Teks:
KALAMANTHANA, Jakarta – Apakabar pemeriksaan skandal operasi tangkap tangan (OTT) atas dugaan pungli dan pemerasan di Terminal Peti Kemas Palaran, Samarinda? Ternyata, ada temuan lain yang mengejutkan.
Jika uang senilai Rp6,1 miliar yang disita dari Koperasi Komura, dianggap sangat besar, dalam kasus ini ternyata masih kecil. Sebab, ada uang yang lebih dahsyat dalam bentuk deposito yang diamankan penyidik Mabes Polri. Angkanya? Ini: Rp326 miliar di rekening yang berbeda.
Dalam keterangan tertulisnya, Direktur Tindak Pidana Ekonomi dan Khusus (Tipideksus) Bareskrim Polri, Brigjen Agung Setya, uang tersebut ditemukan dalam sejumlah rekening yang berbeda. Ada deposito Rp5 miliar hingga Rp20 miliar.
“Itu hasil penggeledahan kami di rumah tersangka maupun kantor Koperasi Samudera Sejahtera (Komura) di Samarinda. Bila ditotal, deposito terseut sebesar Rp326 miliar,” ujar Agung di Jakarta, Senin (27/3/2017).
Apakah deposito jumbo atas nama Komura itu berasal dari hasil kejahatan? Inilah yang sedang ditelusuri penyidik Bareskrim, dari mana asal-usul uang tersebut. “Bila dari hasil tindak pidana, tentunya akan dilakukan penyitaan oleh penyidik,” ujarnya.
Seperti diketahui, penyidik baru menetapkan satu tersangka dari Komura, yakni DHW yang merupakan sekretaris koperasi tersebut. Sedang dua lainnya tersangka berasal dari Koperasi PDIB, yakni NA dan HS alias Abun.

Data yang Diberikan:
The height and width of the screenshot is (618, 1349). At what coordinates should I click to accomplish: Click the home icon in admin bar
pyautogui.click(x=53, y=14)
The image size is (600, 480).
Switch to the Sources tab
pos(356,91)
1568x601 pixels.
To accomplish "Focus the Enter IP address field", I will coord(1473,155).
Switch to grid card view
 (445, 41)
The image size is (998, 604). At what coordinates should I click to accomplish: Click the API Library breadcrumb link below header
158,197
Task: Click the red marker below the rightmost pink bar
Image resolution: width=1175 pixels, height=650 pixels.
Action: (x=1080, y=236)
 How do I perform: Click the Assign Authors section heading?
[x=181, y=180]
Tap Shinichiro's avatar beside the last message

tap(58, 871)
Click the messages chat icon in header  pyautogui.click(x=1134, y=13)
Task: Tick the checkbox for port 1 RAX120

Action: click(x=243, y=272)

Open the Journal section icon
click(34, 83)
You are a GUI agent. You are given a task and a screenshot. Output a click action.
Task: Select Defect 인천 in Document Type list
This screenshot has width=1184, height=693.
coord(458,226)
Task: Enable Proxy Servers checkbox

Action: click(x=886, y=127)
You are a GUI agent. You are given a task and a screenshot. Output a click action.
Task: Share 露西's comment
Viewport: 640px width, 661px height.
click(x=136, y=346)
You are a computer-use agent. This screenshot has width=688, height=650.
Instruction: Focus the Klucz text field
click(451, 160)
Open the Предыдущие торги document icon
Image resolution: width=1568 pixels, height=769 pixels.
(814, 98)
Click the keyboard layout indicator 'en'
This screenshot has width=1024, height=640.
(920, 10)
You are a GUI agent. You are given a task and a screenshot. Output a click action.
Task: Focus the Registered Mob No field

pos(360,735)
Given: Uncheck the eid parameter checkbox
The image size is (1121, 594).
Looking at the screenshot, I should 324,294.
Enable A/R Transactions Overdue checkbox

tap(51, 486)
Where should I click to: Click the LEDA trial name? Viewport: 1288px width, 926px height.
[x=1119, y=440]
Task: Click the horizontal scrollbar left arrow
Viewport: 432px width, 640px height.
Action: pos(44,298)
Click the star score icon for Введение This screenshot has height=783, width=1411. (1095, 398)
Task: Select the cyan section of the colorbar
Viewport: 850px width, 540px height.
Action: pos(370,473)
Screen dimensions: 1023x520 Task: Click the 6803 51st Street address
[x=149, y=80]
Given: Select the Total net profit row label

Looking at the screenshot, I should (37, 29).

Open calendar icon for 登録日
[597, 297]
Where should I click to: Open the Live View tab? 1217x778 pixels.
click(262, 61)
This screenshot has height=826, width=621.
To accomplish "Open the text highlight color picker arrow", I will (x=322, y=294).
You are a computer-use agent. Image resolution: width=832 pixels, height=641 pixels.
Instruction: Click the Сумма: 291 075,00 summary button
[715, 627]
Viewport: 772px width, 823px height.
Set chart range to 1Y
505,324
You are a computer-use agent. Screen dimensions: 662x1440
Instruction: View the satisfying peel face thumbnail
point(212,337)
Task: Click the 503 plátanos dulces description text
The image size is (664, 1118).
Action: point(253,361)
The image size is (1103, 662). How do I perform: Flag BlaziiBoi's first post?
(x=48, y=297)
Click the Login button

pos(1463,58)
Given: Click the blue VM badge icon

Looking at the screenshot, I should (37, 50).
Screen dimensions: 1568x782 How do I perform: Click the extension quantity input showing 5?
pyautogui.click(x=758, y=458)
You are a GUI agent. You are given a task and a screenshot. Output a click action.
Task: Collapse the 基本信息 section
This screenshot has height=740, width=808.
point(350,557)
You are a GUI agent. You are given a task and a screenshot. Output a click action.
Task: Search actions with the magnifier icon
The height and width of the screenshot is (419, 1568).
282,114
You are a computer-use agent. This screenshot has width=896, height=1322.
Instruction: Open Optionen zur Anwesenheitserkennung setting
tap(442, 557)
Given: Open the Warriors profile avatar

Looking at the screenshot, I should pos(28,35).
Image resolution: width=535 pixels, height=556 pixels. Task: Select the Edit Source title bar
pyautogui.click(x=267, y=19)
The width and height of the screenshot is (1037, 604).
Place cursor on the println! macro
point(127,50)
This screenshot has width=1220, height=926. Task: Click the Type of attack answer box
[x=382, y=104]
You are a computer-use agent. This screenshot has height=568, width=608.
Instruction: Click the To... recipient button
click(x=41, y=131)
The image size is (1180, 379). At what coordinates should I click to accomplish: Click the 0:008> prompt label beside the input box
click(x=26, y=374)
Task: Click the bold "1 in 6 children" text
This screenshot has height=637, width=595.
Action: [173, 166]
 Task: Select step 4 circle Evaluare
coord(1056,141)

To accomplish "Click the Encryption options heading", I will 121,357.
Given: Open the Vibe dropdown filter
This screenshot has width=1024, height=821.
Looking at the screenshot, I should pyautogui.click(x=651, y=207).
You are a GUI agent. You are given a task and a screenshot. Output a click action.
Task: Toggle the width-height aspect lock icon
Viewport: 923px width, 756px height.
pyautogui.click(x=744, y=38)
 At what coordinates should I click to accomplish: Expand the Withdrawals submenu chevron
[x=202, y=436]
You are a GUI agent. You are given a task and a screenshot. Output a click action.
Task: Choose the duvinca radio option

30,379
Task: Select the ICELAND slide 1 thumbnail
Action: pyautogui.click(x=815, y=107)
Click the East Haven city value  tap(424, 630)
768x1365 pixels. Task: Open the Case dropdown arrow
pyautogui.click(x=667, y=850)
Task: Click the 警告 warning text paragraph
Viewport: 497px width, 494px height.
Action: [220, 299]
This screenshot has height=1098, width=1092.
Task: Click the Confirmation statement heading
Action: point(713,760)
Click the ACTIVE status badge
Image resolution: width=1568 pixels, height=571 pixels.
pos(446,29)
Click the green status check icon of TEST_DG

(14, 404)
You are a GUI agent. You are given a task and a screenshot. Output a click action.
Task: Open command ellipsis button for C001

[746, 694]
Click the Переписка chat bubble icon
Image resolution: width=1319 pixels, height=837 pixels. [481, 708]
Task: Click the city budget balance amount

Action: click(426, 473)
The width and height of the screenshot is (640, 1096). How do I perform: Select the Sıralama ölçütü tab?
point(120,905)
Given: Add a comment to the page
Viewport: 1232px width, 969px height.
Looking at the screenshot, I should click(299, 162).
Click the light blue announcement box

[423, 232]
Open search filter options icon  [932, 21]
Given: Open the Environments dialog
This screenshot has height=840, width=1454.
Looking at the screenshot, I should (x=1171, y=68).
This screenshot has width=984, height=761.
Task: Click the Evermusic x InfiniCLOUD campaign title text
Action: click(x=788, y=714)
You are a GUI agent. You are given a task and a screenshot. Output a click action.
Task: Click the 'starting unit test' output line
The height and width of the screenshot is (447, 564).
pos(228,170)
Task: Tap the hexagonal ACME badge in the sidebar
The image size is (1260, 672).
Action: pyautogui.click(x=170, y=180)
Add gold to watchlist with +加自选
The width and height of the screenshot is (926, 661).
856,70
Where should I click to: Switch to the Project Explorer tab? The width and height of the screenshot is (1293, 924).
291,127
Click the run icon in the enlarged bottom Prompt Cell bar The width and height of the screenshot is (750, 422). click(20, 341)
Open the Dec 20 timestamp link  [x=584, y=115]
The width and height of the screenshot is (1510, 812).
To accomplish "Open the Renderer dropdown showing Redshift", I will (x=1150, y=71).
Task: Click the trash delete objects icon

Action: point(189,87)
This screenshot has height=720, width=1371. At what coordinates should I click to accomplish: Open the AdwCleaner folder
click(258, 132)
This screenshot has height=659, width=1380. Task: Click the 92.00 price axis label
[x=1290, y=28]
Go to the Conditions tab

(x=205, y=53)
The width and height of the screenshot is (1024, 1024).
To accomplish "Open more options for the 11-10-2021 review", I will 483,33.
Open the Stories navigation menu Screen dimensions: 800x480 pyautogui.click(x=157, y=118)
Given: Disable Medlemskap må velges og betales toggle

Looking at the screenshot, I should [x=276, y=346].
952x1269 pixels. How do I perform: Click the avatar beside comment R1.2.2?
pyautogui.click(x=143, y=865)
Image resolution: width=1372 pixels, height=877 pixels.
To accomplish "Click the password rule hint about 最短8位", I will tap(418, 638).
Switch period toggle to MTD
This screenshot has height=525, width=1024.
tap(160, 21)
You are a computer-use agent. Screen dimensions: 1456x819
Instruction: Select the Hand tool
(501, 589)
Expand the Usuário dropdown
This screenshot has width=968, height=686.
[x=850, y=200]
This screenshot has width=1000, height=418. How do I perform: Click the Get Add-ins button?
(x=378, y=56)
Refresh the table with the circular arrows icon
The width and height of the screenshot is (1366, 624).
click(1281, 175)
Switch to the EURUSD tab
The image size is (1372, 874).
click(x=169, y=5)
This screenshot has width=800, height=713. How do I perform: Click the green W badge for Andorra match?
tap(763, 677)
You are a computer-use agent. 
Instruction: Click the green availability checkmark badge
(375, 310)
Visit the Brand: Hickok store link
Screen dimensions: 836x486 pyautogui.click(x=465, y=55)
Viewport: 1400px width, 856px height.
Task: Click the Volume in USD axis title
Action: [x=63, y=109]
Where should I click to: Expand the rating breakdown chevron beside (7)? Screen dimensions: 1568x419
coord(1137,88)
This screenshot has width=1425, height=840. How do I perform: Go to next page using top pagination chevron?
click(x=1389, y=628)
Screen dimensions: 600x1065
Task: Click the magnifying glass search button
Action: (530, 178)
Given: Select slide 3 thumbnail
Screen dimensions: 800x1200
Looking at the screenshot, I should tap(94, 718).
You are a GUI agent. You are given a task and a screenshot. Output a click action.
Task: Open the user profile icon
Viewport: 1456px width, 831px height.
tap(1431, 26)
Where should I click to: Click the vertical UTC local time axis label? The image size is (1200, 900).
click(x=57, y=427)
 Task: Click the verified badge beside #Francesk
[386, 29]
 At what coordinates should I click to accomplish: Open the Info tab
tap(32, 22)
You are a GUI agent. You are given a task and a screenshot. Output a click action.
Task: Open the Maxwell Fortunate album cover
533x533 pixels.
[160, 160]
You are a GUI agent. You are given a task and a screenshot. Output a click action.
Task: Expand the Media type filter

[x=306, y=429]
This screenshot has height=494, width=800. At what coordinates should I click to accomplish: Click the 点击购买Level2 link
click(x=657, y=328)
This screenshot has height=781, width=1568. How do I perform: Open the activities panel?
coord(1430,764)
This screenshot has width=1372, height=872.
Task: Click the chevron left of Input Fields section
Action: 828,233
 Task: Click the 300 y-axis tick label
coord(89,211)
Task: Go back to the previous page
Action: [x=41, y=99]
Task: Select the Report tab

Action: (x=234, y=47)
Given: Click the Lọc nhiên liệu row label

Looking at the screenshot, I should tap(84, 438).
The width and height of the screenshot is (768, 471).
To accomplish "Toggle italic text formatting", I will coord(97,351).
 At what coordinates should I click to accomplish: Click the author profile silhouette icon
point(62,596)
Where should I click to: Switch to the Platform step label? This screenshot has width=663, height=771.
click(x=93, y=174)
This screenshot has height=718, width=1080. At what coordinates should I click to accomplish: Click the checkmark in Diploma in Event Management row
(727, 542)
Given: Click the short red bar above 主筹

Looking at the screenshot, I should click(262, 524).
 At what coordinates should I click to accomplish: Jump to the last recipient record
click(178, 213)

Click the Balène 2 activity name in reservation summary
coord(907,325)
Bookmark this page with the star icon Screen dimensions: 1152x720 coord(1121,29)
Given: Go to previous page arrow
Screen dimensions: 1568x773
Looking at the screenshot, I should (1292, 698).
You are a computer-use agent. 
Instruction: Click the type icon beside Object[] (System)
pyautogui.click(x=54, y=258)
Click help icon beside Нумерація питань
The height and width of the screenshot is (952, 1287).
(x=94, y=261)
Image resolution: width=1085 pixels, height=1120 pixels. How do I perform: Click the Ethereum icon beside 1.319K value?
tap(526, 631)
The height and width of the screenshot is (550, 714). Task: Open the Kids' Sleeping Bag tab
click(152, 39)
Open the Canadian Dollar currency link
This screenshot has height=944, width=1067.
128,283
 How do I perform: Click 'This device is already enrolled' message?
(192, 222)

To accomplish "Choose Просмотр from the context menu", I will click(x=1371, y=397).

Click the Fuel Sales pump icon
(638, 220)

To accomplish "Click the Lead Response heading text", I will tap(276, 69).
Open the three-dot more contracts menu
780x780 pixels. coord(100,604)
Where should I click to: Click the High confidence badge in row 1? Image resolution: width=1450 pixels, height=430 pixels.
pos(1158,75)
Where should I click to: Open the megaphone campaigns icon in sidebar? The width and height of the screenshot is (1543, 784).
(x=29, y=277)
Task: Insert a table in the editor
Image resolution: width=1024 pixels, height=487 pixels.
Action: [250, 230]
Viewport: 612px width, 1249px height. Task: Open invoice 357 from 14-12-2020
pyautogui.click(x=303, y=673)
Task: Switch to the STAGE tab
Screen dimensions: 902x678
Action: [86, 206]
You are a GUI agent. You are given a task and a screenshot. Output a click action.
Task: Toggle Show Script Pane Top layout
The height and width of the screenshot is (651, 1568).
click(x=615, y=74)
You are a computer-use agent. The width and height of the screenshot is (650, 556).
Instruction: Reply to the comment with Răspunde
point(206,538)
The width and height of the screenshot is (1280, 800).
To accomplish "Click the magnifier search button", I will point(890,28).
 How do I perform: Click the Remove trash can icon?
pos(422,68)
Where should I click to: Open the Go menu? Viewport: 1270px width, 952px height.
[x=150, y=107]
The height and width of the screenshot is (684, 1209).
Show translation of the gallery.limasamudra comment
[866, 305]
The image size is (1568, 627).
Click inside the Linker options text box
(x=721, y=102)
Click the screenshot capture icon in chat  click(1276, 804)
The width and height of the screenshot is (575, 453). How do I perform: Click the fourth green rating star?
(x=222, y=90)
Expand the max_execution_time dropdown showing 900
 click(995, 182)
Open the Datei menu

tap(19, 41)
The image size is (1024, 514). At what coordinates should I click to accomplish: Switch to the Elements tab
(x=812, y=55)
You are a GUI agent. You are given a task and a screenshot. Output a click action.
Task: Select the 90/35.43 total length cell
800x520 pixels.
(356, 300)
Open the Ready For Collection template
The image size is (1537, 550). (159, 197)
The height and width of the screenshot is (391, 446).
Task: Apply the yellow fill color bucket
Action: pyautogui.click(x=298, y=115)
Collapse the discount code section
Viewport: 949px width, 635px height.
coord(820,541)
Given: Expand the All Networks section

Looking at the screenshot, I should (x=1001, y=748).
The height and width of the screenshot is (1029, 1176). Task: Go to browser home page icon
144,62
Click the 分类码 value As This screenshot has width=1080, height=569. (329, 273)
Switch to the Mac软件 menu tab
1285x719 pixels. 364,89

Tugas:
A - Dalam artikel tentang OTT di Terminal Peti Kemas Palaran, siapa tersangka dari Komura yang sudah ditetapkan penyidik?
B - Tuliskan kembali bagian artikel itu tanpa perubahan, mulai dari "KALAMANTHANA, Jakarta –" sampai dengan "lain yang mengejutkan.".

Hasil Latihan:
A - DHW, sekretaris Koperasi Komura.

B -
KALAMANTHANA, Jakarta – Apakabar pemeriksaan skandal operasi tangkap tangan (OTT) atas dugaan pungli dan pemerasan di Terminal Peti Kemas Palaran, Samarinda? Ternyata, ada temuan lain yang mengejutkan.